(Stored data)
================
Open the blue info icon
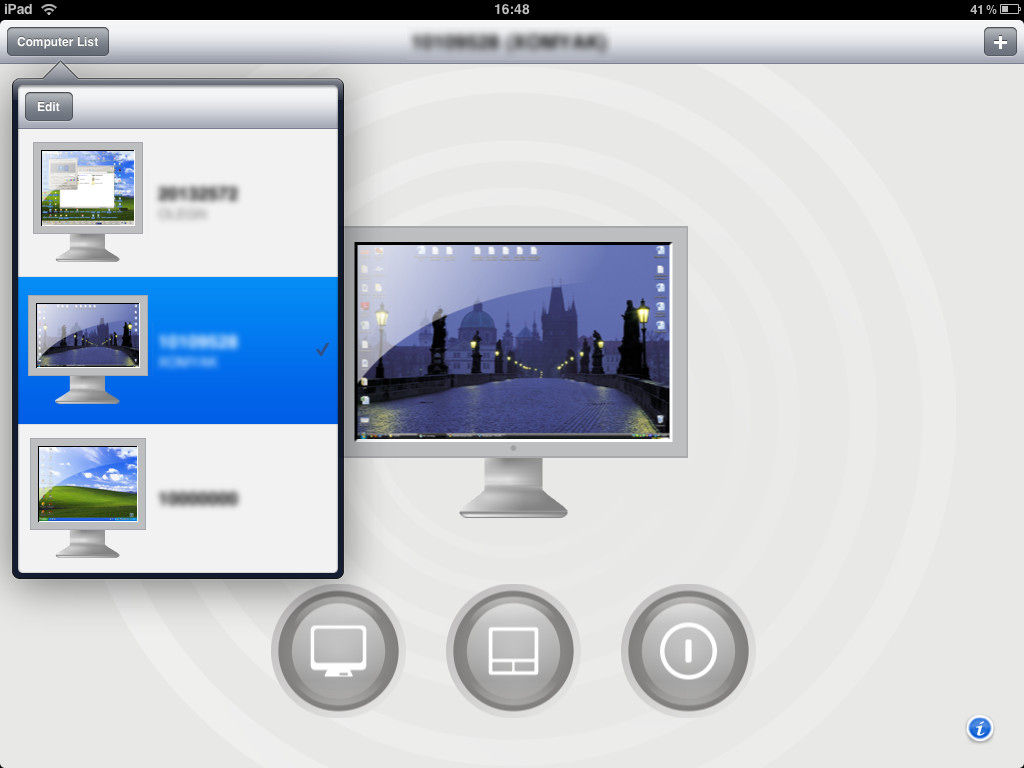Screen dimensions: 1024x768 point(979,728)
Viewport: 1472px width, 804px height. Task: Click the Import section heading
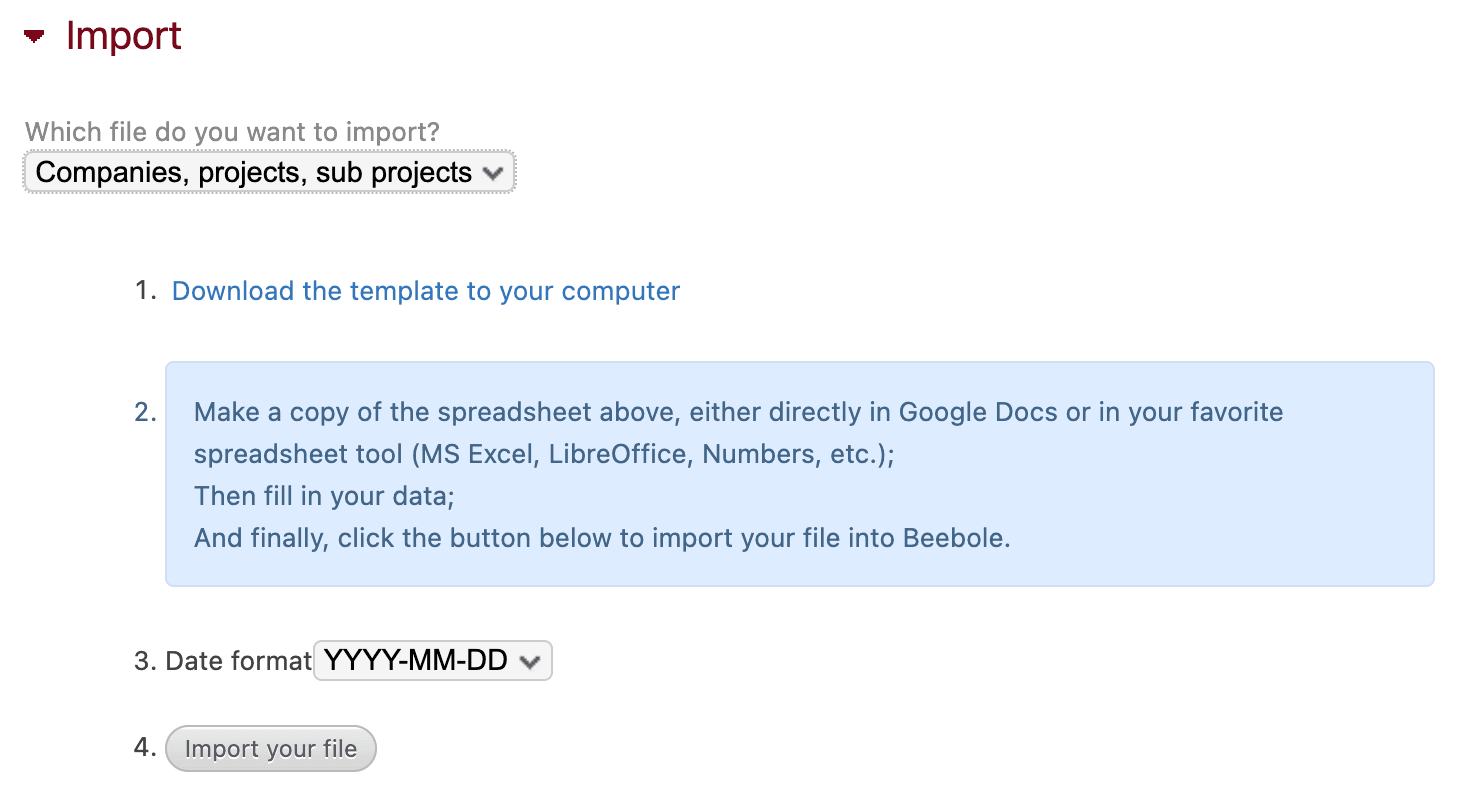(x=122, y=36)
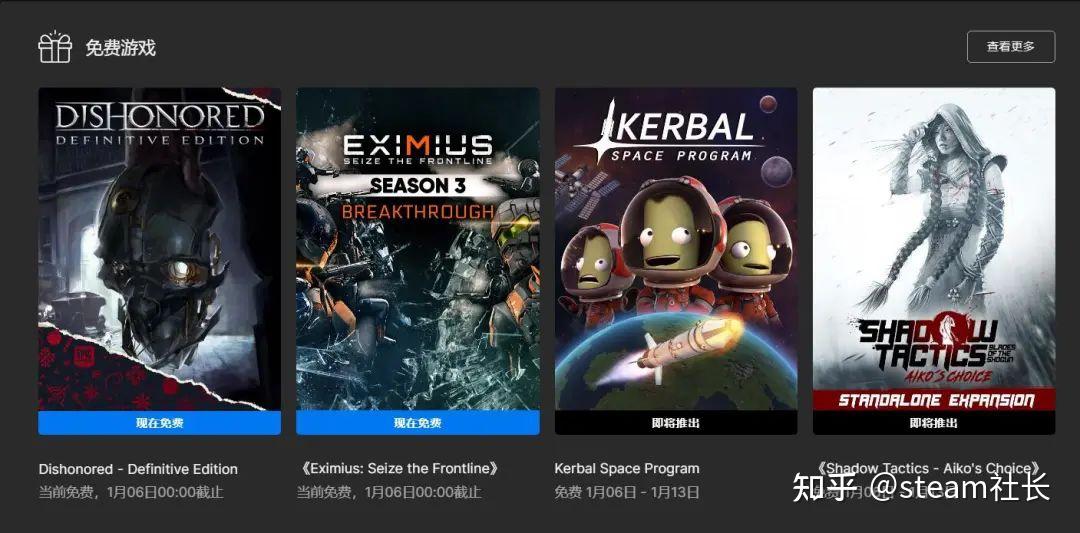Click the Standalone Expansion red banner
Screen dimensions: 1080x533
934,400
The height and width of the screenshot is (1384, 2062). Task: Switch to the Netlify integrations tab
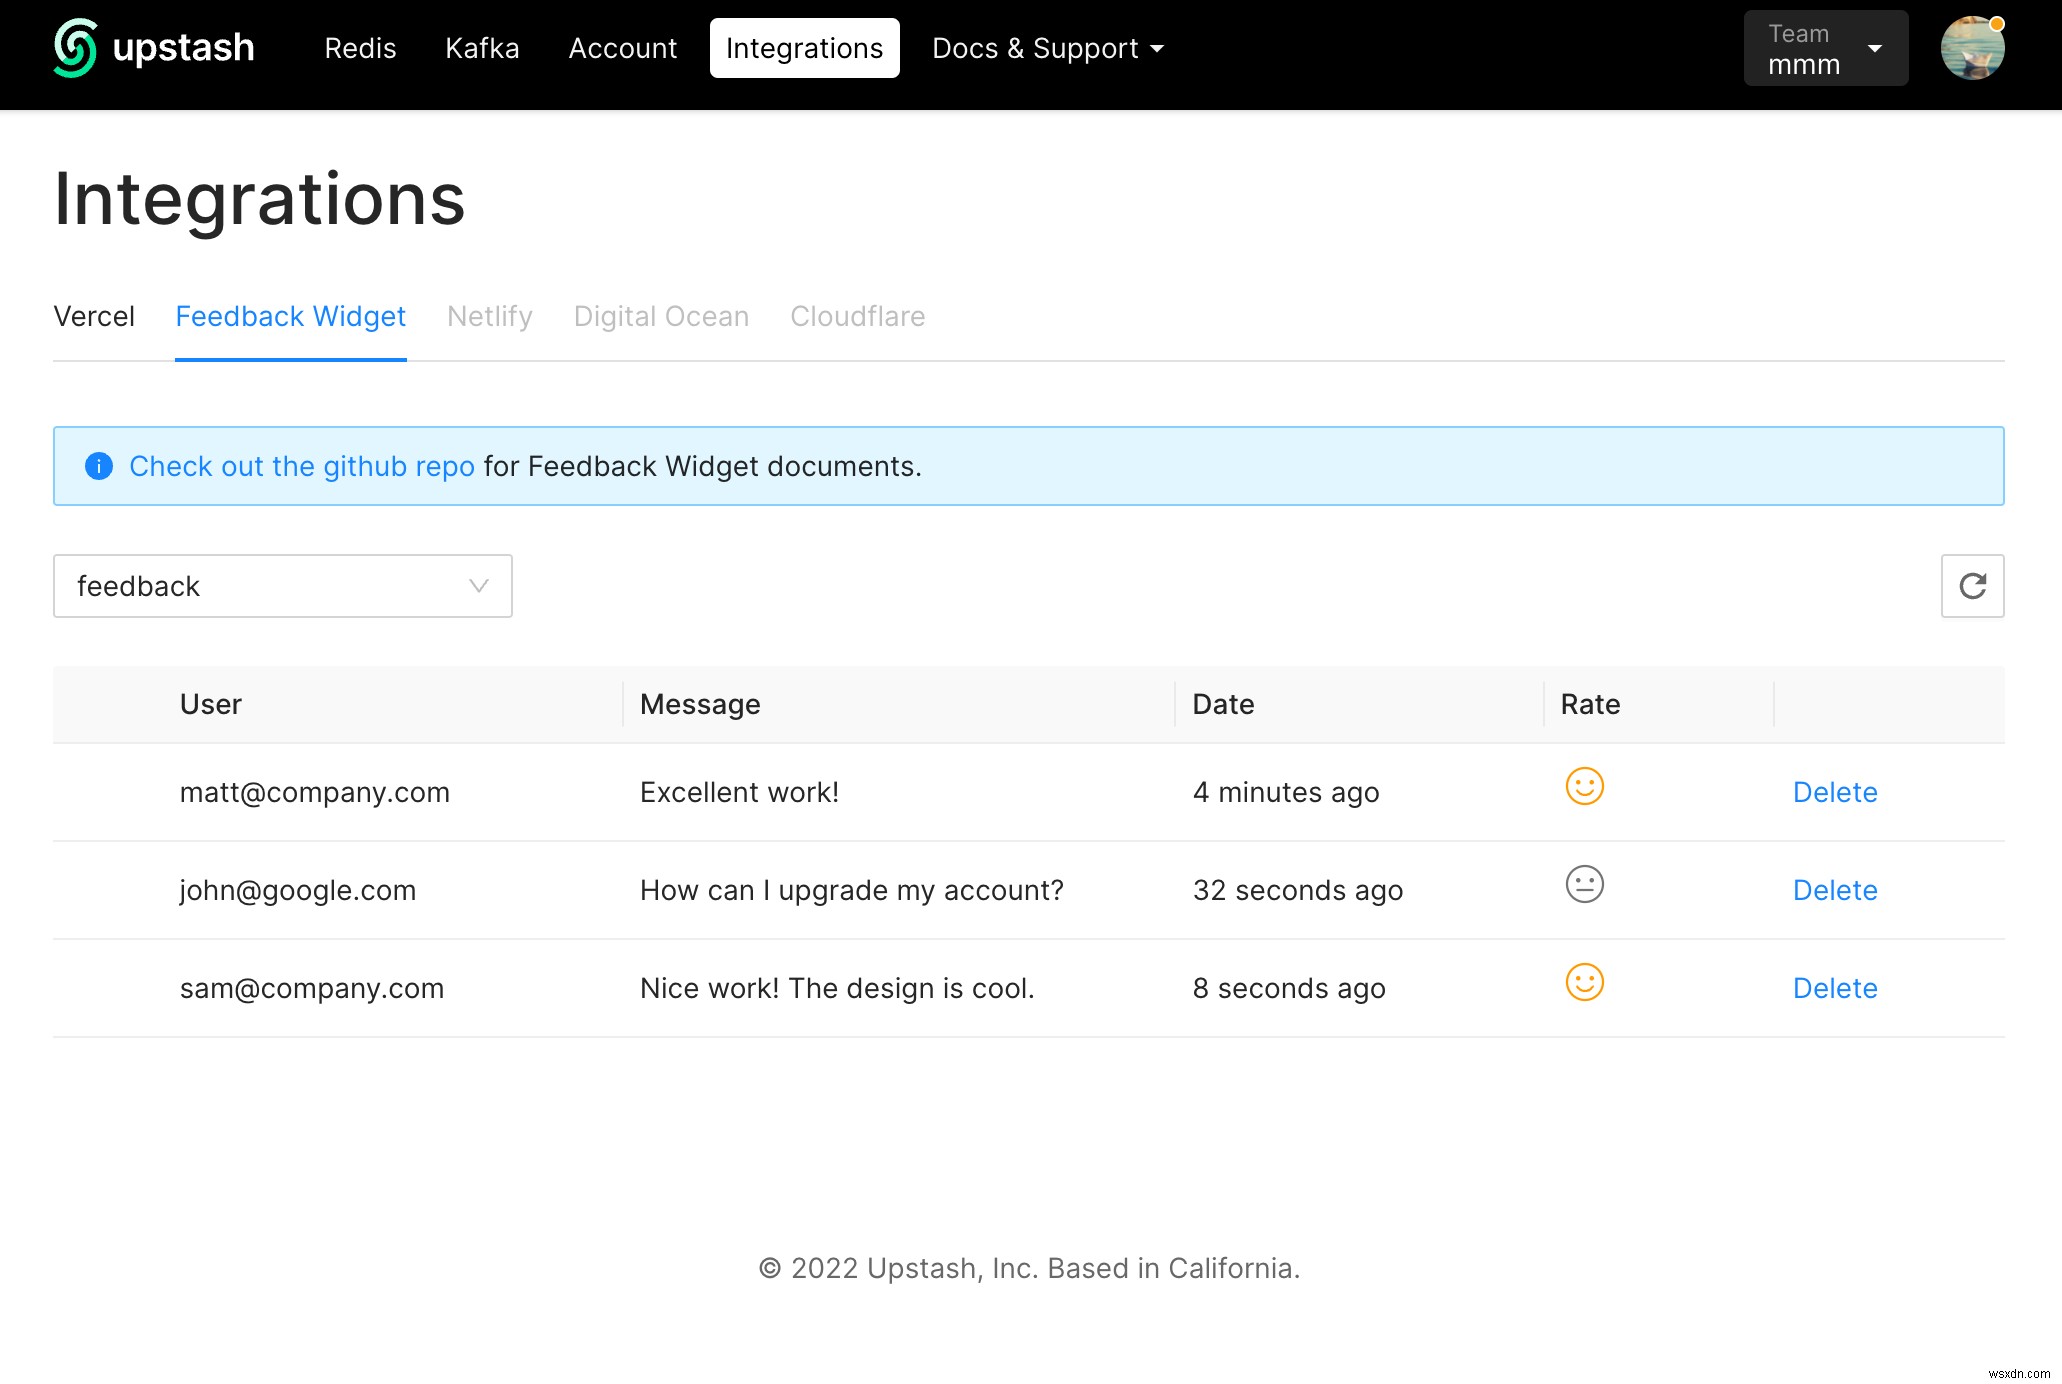coord(490,317)
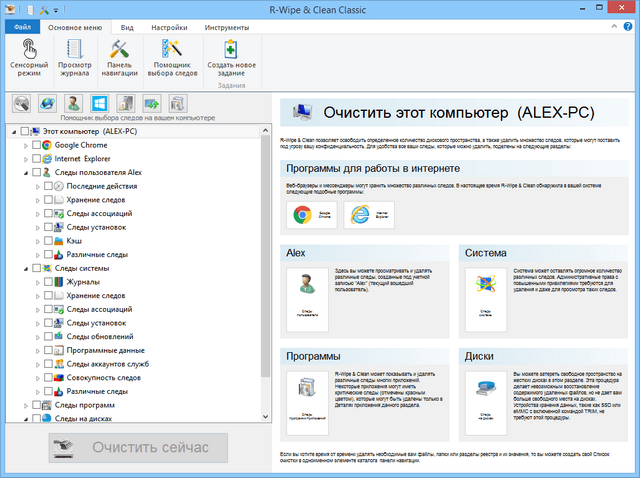Open the Диски section drive icon
This screenshot has width=640, height=478.
(487, 392)
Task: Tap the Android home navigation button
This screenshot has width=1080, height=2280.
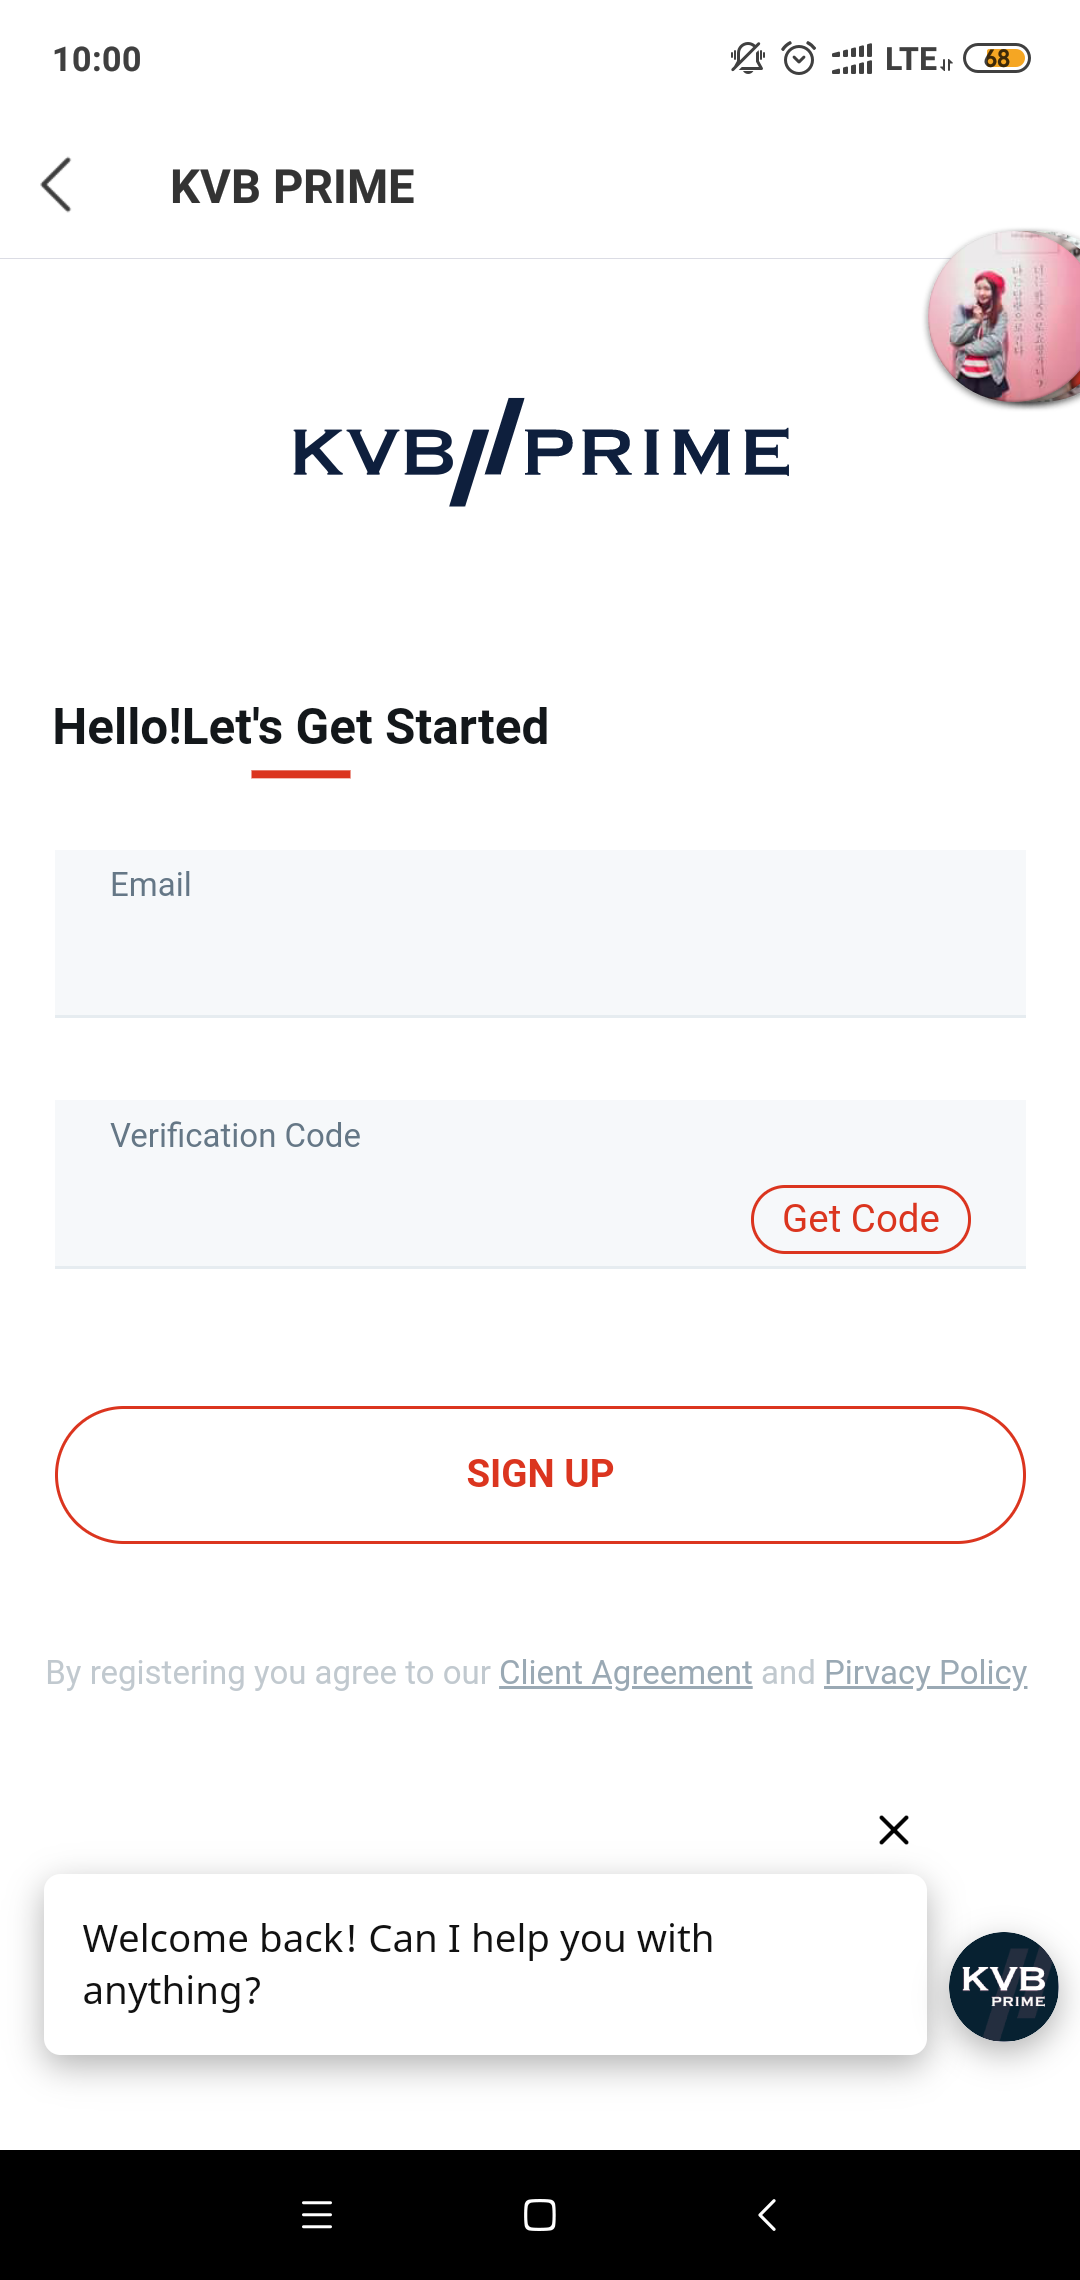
================
*What is being asked:*
Please output the entries above exactly, leaving out every picture.

*Answer section:*
Open the blue info icon
Screen dimensions: 1024x768 point(979,728)
Viewport: 1472px width, 804px height. Task: Click the Import section heading
(x=122, y=36)
Click the Standalone Expansion red banner
Screen dimensions: 1080x533
934,400
The height and width of the screenshot is (1384, 2062). Task: Switch to the Netlify integrations tab
coord(490,317)
Open the Диски section drive icon
This screenshot has width=640, height=478.
(487, 392)
Task: Tap the Android home navigation button
This screenshot has width=1080, height=2280.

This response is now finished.